Further, each of the N image forming apparatuses transmits to the server apparatus 700 operation information that can specify the operation status of the image forming apparatus. The server device 700 may predict the life of the photosensitive member of each of the N image forming apparatuses from this operation information. The operating information includes at least one of information indicating the humidity in the image forming apparatus and the brand of paper, information indicating physical properties (size and thickness) of the paper, information about the image to be formed (printed), and the like. . In this case, for example, the coefficient of one of the N image forming apparatuses and the limit reduction amount are obtained. Then, the acquired coefficient and limit reduction amount may be transmitted to other image forming apparatuses among the N image forming apparatuses that have the same or similar operational status as the one image forming apparatus. good. According to such a configuration, it is possible to update more accurate coefficients, limit reduction amounts, and the like for other image forming apparatuses.

Further, the server apparatus 700 may acquire the status information of each image forming apparatus from these image forming apparatuses. The situational information is, for example, the area where the image forming apparatus is installed, the season in this area, the company or business type where this image forming apparatus is installed, and the like.

The area information is information indicating whether the area is a high temperature area or a low temperature area, that is, whether the ambient temperature inside the image forming apparatus 1501 is high or low. If the area information is information indicating that the area has a high temperature, for example, server device 700 sets a large limit amount of decrease (increases the period during which the photoreceptor can be used). , the image forming apparatus that has transmitted the information of this area is changed to a larger limit reduction amount.

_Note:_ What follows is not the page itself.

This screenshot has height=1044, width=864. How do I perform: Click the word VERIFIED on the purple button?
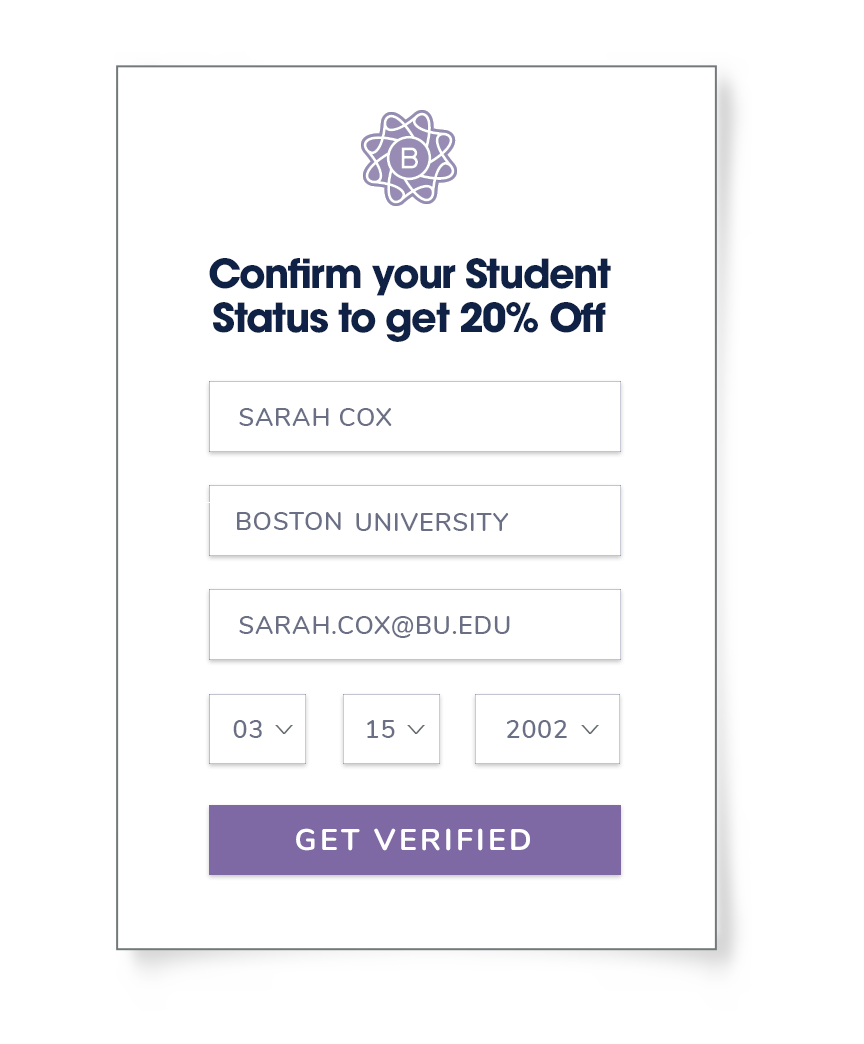(453, 840)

Further, the company or business type information may be, for example, a company or type of business that needs to print clear images, or a company or type of business that prints characters instead of images, depending on the company or business type. The server apparatus 700 sets a small marginal reduction amount for a company or business type that requires printing of clear images. As a result, the photoreceptor can be replaced early, so that the image quality can be prevented from deteriorating. On the other hand, the server device 700 sets a large marginal reduction amount for a company or business type that does not need to print clear images (a company or business type that prints characters). As a result, it is possible to prevent the user from being dissatisfied with the quality of the image, and to allow the photoreceptor to be used for a long period of time.

[others]
(1) In the present embodiment, the calculation unit 256 calculates the decrease in film thickness based on the value obtained by multiplying the first parameter by the first coefficient and the value obtained by multiplying the second parameter by the second coefficient. Quantities were calculated and the second factor was described as being greater than the first factor.

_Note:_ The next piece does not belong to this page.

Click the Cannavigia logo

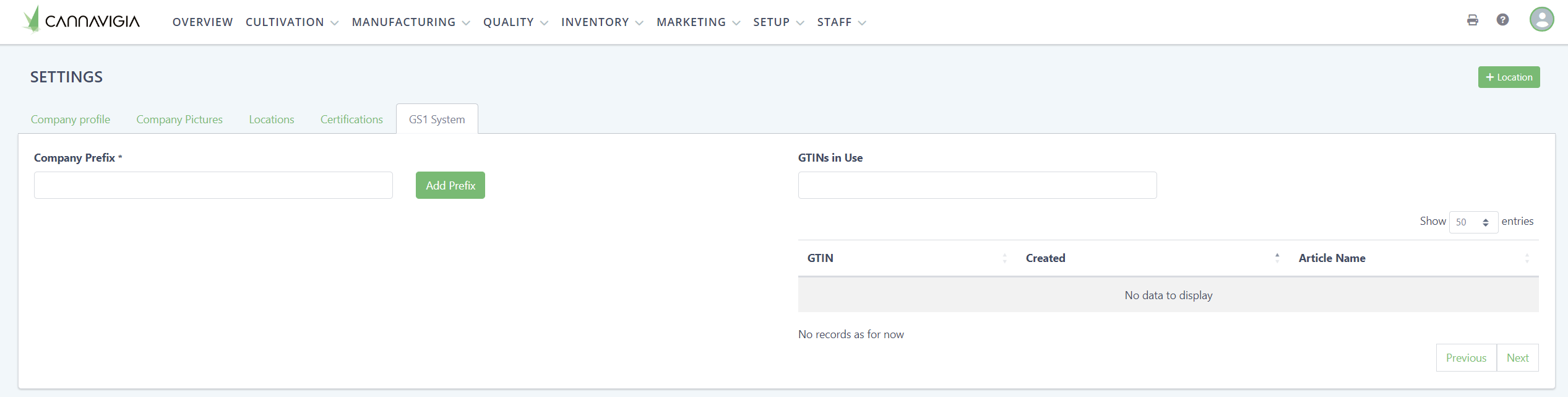coord(81,20)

However, the calculation unit 256 calculates the film thickness based on the value obtained by applying the first coefficient to the first parameter and the value obtained by applying the second coefficient different from the first coefficient to the second parameter. Other calculation methods may be used as long as they calculate the amount of decrease.

For example, the calculation unit 256 calculates the film thickness reduction amount based on a value obtained by dividing the first parameter by the first coefficient and a value obtained by dividing the second parameter by the second coefficient. may In this case, the second coefficient will be smaller than the first coefficient. Even an image forming apparatus employing such a configuration has the same effect as the present embodiment.

(2) The essential part of the present invention can be said to be software stored in a flash memory or other storage medium, or software downloadable via a network. Recording media are not limited to DVD-ROMs, CD-ROMs, FDs, and hard disks, but fixed devices such as magnetic tapes, cassette tapes, optical disks, optical cards, mask ROMs, EPROMs, EEPROMs, flash ROMs, and other semiconductor memories. It may be a medium that carries the program on it. Also, the recording medium is a non-transitory medium in which the program or the like can be read by the computer. The program here includes not only a program that can be directly executed by the CPU, but also a program in source program format, a compressed program, an encrypted program, and the like.

Moreover, each embodiment disclosed this time should be considered as an illustration and not restrictive in all respects. The scope of the present invention is indicated by the scope of the claims rather than the above description, and is intended to include all modifications within the scope and meaning equivalent to the scope of the claims. In addition, the inventions described in the embodiments and modifications are intended to be implemented either singly or in combination as much as possible.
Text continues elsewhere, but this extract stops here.